The Ultra Records
- Type: Record label; publishing; artist management;
- Industry: Music
- Founded: 1995; 31 years ago; New York City, New York, U.S.;
- Founder: Patrick Moxey
- Key people: David Waxman (president)
- Parent: Sony Music Entertainment (2012–present)
- Website: Official website

= Ultra Records =

American record label

Ultra Records is an American record label owned by Sony Music Entertainment, which is a subsidiary of Sony Music Group.

== Company history ==
Established in 1995 in New York City by Patrick Moxey, a former executive of PolyGram and Virgin Records, Ultra Records is home to various electronic music artists such as Armin van Buuren, David Guetta, Calvin Harris, deadmau5, and Tiësto.

In 1999, Ultra Records commenced litigation with the upstart Ultra Music Festival.
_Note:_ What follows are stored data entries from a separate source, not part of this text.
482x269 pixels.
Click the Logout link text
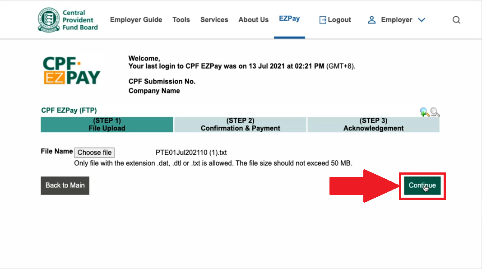[x=339, y=20]
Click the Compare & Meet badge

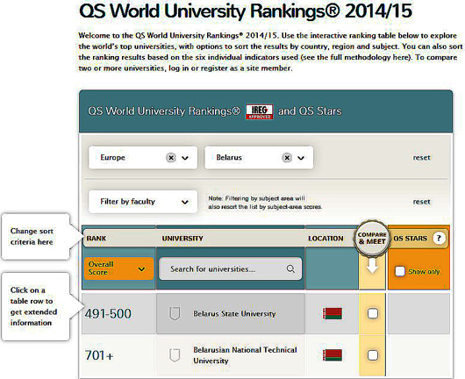click(372, 238)
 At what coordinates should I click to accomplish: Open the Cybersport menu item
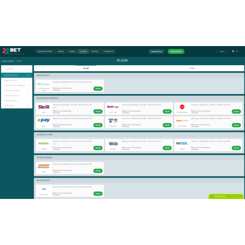109,51
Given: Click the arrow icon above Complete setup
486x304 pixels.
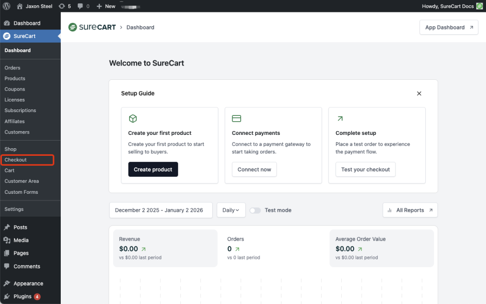Looking at the screenshot, I should coord(339,118).
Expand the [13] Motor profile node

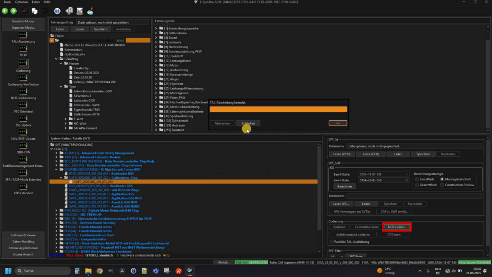[156, 65]
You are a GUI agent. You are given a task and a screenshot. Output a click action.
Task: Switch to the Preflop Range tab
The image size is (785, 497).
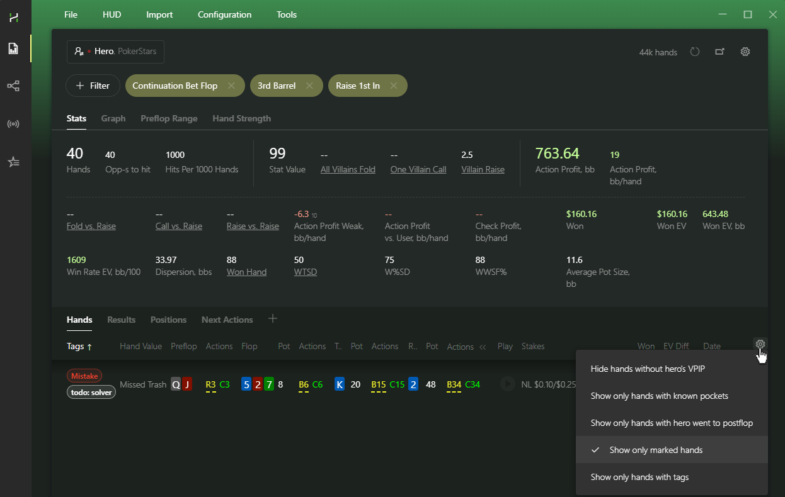169,118
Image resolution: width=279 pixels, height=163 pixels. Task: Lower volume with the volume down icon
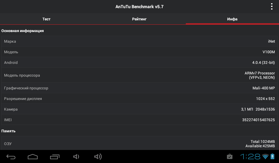pyautogui.click(x=76, y=156)
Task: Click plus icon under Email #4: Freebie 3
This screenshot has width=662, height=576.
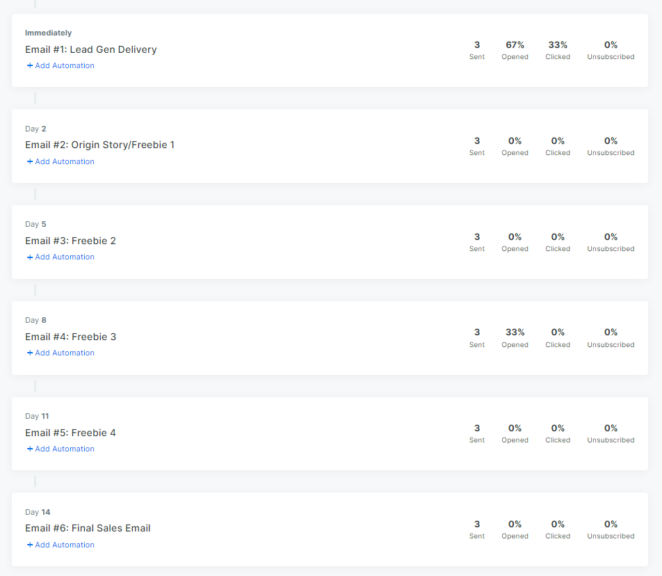Action: [30, 353]
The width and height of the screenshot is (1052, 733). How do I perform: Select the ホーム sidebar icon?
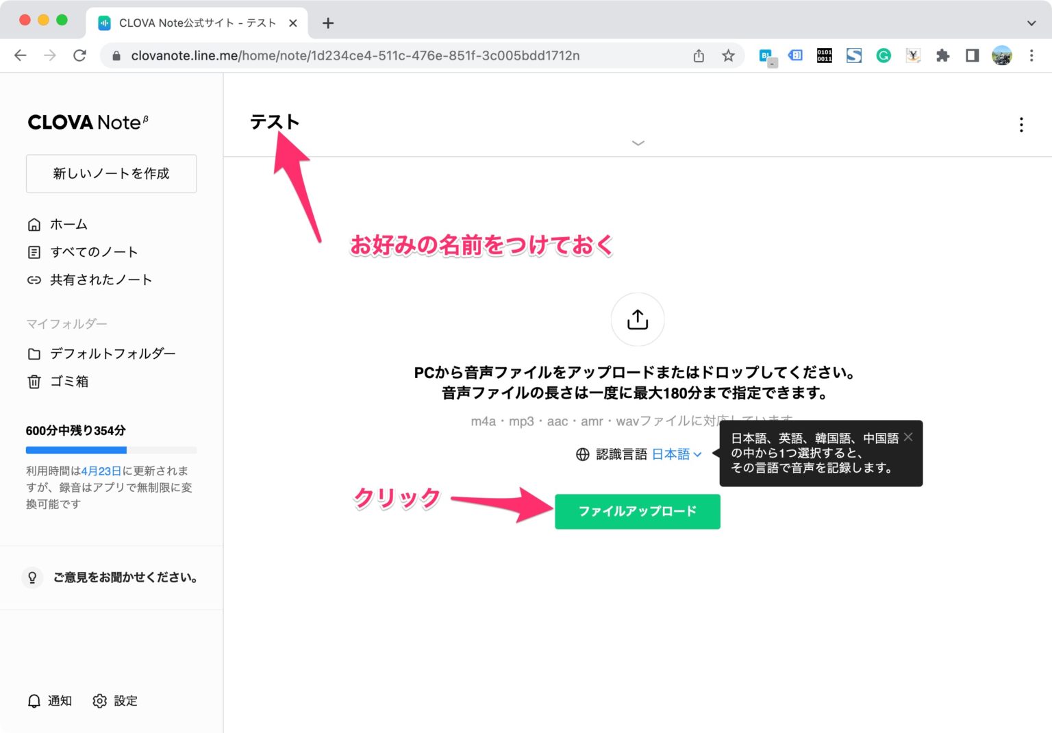coord(34,224)
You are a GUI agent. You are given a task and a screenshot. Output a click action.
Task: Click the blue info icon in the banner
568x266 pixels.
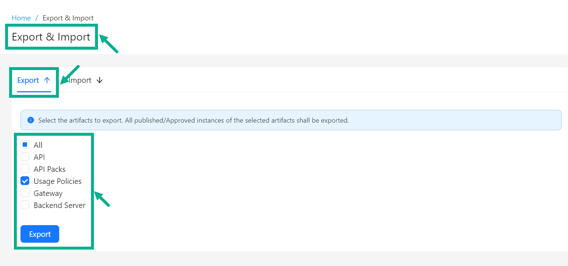coord(31,120)
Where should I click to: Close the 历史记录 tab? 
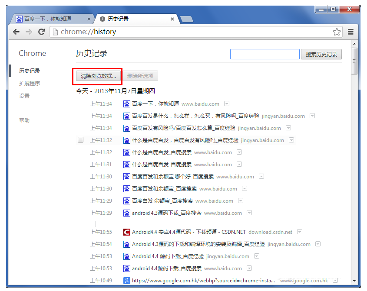tap(172, 19)
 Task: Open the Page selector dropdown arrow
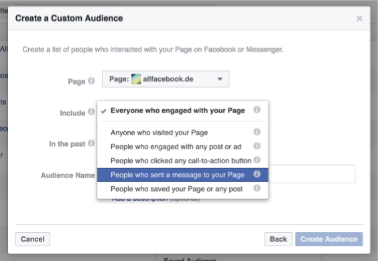pyautogui.click(x=220, y=79)
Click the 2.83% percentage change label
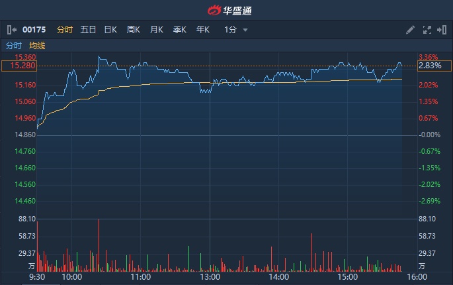 coord(429,66)

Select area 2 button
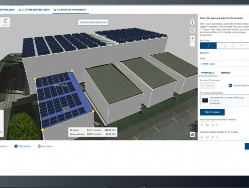point(225,46)
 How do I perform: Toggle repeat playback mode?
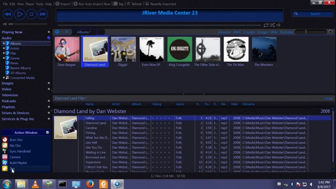pos(266,25)
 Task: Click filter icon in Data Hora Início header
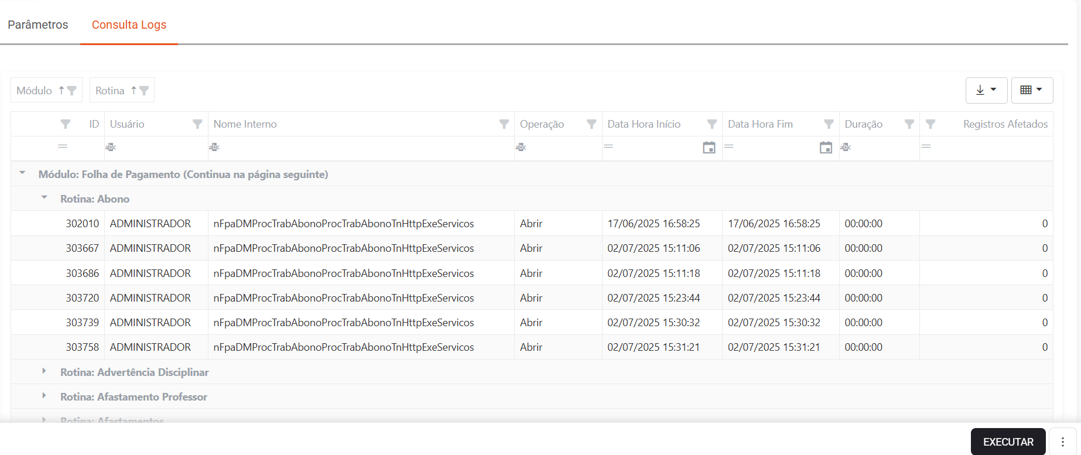pos(711,124)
Ultra Records demanded that Ultra Music Festival limit its use of the name Ultra to Florida. In 2012, after Ultra Records adopted a new logo and started using the name Ultra Music, the dispute resulted in a two-week jury trial in federal court in the Southern District of New York between Ultra Records and Ultra Music Festival (known formally as Ultra Enterprises, Inc.) that was resolved by an out of court settlement.

In 2013, Ultra entered a global partnership with Sony Music. In December 2021, Sony Music fully acquired Ultra Records from Patrick Moxey.

In January 2022, David Waxman, previously head of A&R and general manager, was appointed president of Ultra Records.

==Awards==
Ultra Music has received Grammys for Benny Benassi's remix of Public Enemy's "Bring The Noise" (2008) and Skrillex's remix of Benny Benassi's "Cinema" (2012), and nominations in 2017 for Best Dance Recording with Sofi Tukker's "Drinkee," Best Dance Electronic Album with Jean-Michel Jarre's "Electronic 1: The Time Machine", and Best Music Film with Steve Aoki's "I'll Sleep When I'm Dead". Ultra Music has also received the Best American Music Label award from International Dance Music Awards' Best American Music Label 10 times.

==Certifications==
By 2017, Ultra Records (then Ultra Music) had received Diamond, Platinum, and Gold records worldwide.
- OMI's "Cheerleader" (Felix Jaehn Remix) has received 1× Diamond, 20× Platinum, and 7× Gold certifications globally.
- Steve Aoki and Louis Tomlinson, a member of One Direction, released their collaboration "Just Hold On," which went Gold and Silver in 6 countries in four months.
- "Don't Be So Shy (Filatov & Karas Remix)" by French singer and model Imany went 2× Platinum.
- Producer and DJ Deorro's Latin crossover ballad "Bailar", featuring Grammy Award-winning Merengue singer Elvis Crespo went multi-Platinum and Gold.
- Deorro's collaboration with Chris Brown "Five More Hours" earned 19× Platinum and 4× Gold certifications.
- "Paradise," a collaboration between Benny Benassi and Chris Brown went certified Gold in 2016.
- Jesper Jenset's singles released on the label in partnership with Sony Music Norway "High" and "Painkiller" have become 2× Platinum and Gold in Norway, respectively.
- Lost Frequencies' "Are You with Me" with multi-Platinum and Gold certifications across 14 countries.
- Pop singer Era Istrefi's track "BonBon" went Gold in 4 countries.
- SNBRN's "Gangsta Walk" went 2× Platinum.
- French producer Klingande went Platinum with his song "Somewhere New".
- Grammy-nominated duo Sofi Tukker went certified Gold with their record "Drinkee".

==Partnerships==
- Ultra Records has produced Steve Aoki's I'll Sleep When I'm Dead (2016) documentary, as well as Kygo and Deorro's forthcoming concert documentaries.
- Ultra Music Festival and Ultra Records collaborate on international electronic music festivals.